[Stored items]
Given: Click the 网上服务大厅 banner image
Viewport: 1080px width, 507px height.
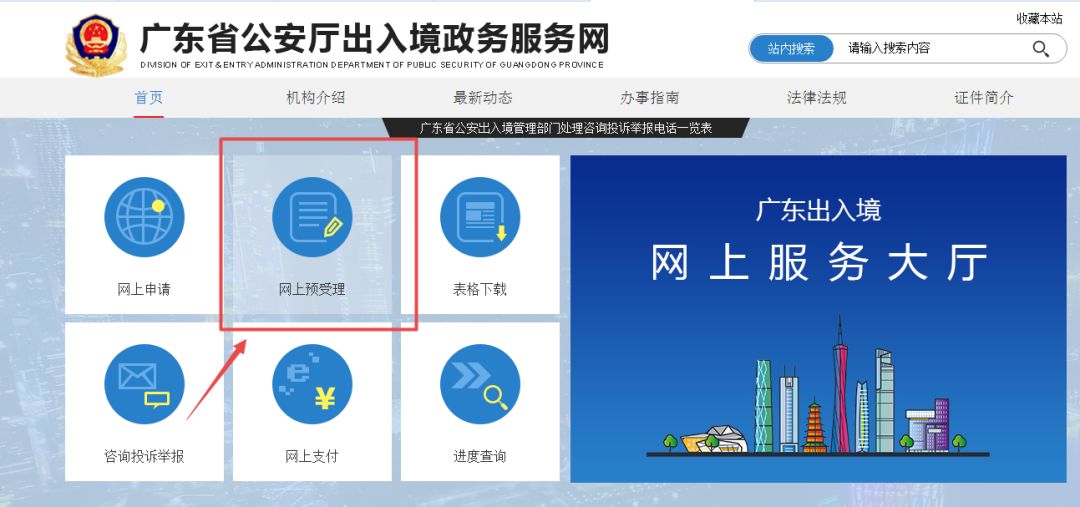Looking at the screenshot, I should pyautogui.click(x=818, y=319).
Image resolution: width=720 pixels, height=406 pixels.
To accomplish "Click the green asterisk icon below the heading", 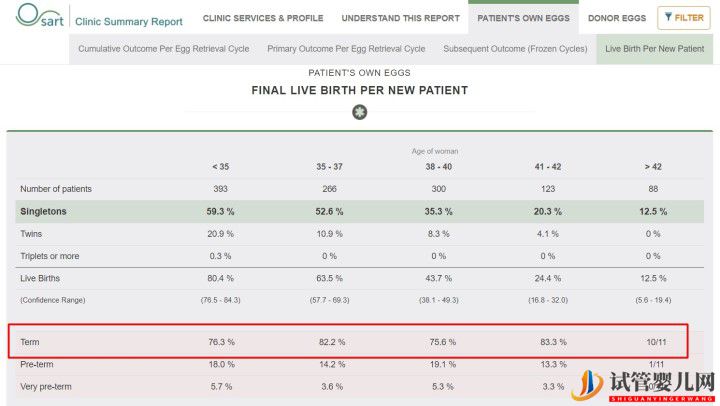I will tap(359, 112).
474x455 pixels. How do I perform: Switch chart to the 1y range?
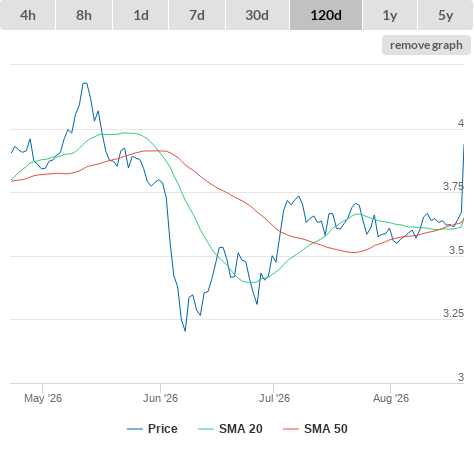click(390, 15)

**Brief**
Reproduce the lines from the line containing "474x455 pixels. How" through the end of the records above, exactly and inclusively, omitting pictures.

**Response area**
474x455 pixels. How do I perform: Switch chart to the 1y range?
click(390, 15)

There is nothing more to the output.